Tattoos Reign in Israel — Jewish Law or No

Body Ink Takes Off Despite Halacha Prohibition

yardena schwartz

By Yardena Schwartz

Published February 19, 2014.

(Haaretz) — Hamutal Song would turn heads no matter where she lived. But walking the streets of Israel with two blue birds etched onto her chest and the words “you rock my world” in caps above them, she’s rarely ignored. As she puts it, decorated head to toe in colorful tattoos, “not a lot of people pass me by on the street and have nothing to say.”

Yes, branding one’s body with permanent ink is one of the strongest forms of self-expression. But that may be even more true in Israel. After all, this is the Jewish state, and Jewish law forbids tattoos. Yet as tattoos become more popular here, it’s clear Israeli culture doesn’t always mirror Jewish culture.

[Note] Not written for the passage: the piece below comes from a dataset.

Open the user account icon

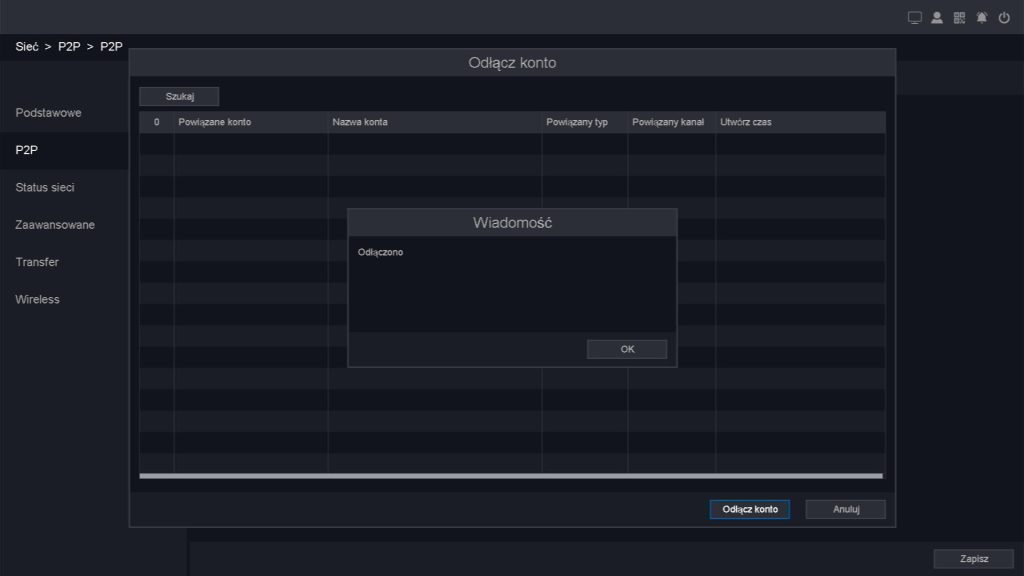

According to Israeli sociologists and tattoo artists, tattoos have become much more common here over the past decade. But because of the unique cultural and religious backdrop – the legacy of the Holocaust as well as Jewish law – they’ve taken longer to go from taboo to trendy.

Oz Almog, an artist, professor and author of “The Sabra: The Creation of the New Jew,” has studied the evolution of tattoos in Israel. According to Almog, Israelis’ adoption of Western values and American trends is a main factor behind the shift in attitudes toward tattoos.

“For its first two decades, proletarian and resource-poor Israel set store by a modest, ascetic and frugal lifestyle, and rejected expressions of aesthetic refinement and showing-off,” Almog says.

As American artists and musicians turned body art into a stamp of cool in the 1970s and ‘80s, tattoos gained popularity in America. It took more than a decade, according to Almog, but the trend hit Israel, as so many American trends do. Tattoos became a prime example of modern Israel’s desire to be more Western.

“The tattoo fad symbolizes Israel’s transition from an austere and khaki-clad society that played down the importance of aesthetics to a society that pays homage to beauty, splendor, ornamentation and glitter,” Almog says.